Os desfiles da Givenchy, cuja criatividade hoje é costurada pelo prodígio americano Matthew Williams, costumam ser cercados de muita expectativa. Na semana de moda de Paris, encerrada na terça-feira 5, o que era para ser uma celebração de bom gosto e inventividade virou escândalo. A maison francesa levou para a passarela modelos que usavam colares de metal com a forma de um nó de forca. Outras desfilaram com olheiras avermelhadas e olhos fundos e pretos, em evidente postura depressiva. Quase todas magérrimas, na contramão da diversidade que se espera atualmente, com corpos razoavelmente comuns. Se a ideia era chamar atenção, e o mundo do luxo é movido a esse tipo de recurso, foi tudo muito bem-sucedido, sim. Mas não há dúvida: a grife errou a mão, e feio. Nas redes sociais houve uma onda maciça de protestos contra o show.
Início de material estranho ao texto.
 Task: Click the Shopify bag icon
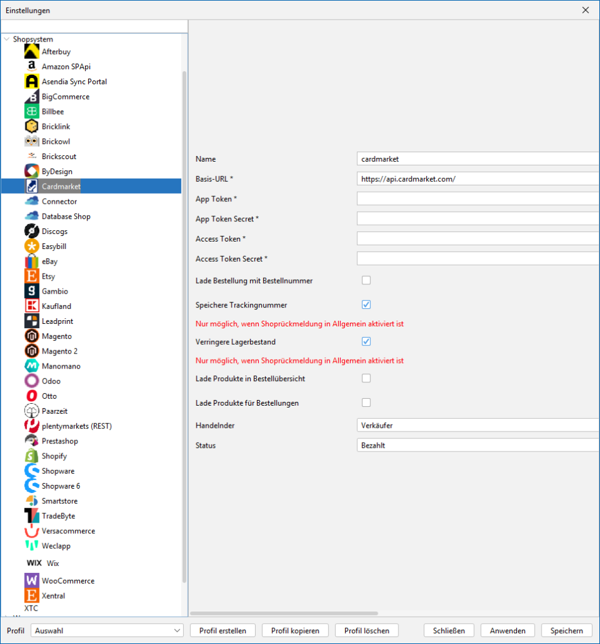pyautogui.click(x=31, y=456)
A acusação: apologia indevida e exagerada à magreza, atrelada à anorexia, com barriga, colo e ossos à mostra. Houve ainda quem identificasse culto ao suicídio. “Além da diversidade, há a tendência do body positive, que celebra a beleza e a aceitação do corpo como ele é, sem padrões estéticos”, diz a caçadora de tendências e futurista Sabina Deweik. “É um movimento que precisa ser perpetuado. A alta-costura tem o papel de lidar com as grandes questões da humanidade, e a saúde mental é uma delas.” Procurada por VEJA, a Givenchy preferiu não comentar. Pegou muito mal, especialmente em um cotidiano mergulhado na pandemia, e não por acaso a Organização Mundial da Saúde (OMS) tem feito sucessivos alertas em torno do impacto prolongado em corações e mentes como reflexo da maior crise sanitária da atualidade. A moda é um retrato de seu tempo — e também nesse aspecto a Givenchy atropelou a realidade.
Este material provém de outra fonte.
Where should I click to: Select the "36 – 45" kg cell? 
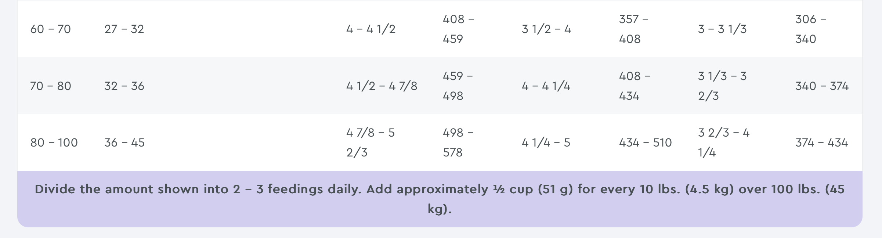[124, 143]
“A moda traz para si o papel de provocar e subverter, mas nada justifica essa atitude, ainda mais nos tempos atuais”, diz a stylist e consultora de estilo Manu Carvalho. Para o coordenador da campanha nacional “Setembro amarelo” e presidente da Associação Brasileira de Psiquiatria (ABP), Antônio Geraldo da Silva, o fato é gravíssimo. “A glamorização do suicídio em um evento tão globalmente celebrado é uma tragédia”, diz Silva. “É vergonhosa a atitude da marca, que tem influência mundial principalmente entre os jovens. Quantas adolescentes vão se vestir dessa maneira?” Segundo a OMS, a cada quarenta segundos uma pessoa comete suicídio no mundo — é a segunda maior causa de morte entre 15 e 29 anos. Os dois principais fatores de risco são tentativa prévia e doença mental, muitas vezes não diagnosticada, não tratada ou tratada de forma inadequada. A prevenção do suicídio inclui combater o estigma — responsabilidade que é de toda a sociedade e também da marcas reconhecidamente elegantes e influentes.
Não é a primeira vez que os desfiles saem do tom. Nos anos 1990, revistas celebravam o estilo heroin chic, com modelos fotografadas com aparência muito magra e de drogada. A questão chegou à Casa Branca, com críticas do então presidente dos Estados Unidos, Bill Clinton. Em fevereiro de 2019, a Burberry foi acusada de apologia ao suicídio ao desfilar um moletom com capuz que trazia uma corda também em forma de forca. “Suicídio não é fashion”, escreveu no Instagram a modelo Liz Kennedy, que usou a peça, reclamou nos bastidores, mas foi ignorada. Em setembro daquele ano, a Gucci fez um desfile com macacões brancos que remetiam a camisas de força. Na passarela, Ayesha Tan-Jones, ativista e modelo não binário, fez um protesto e escreveu na palma das mãos: “Saúde mental não é fashion”. Definitivamente não é.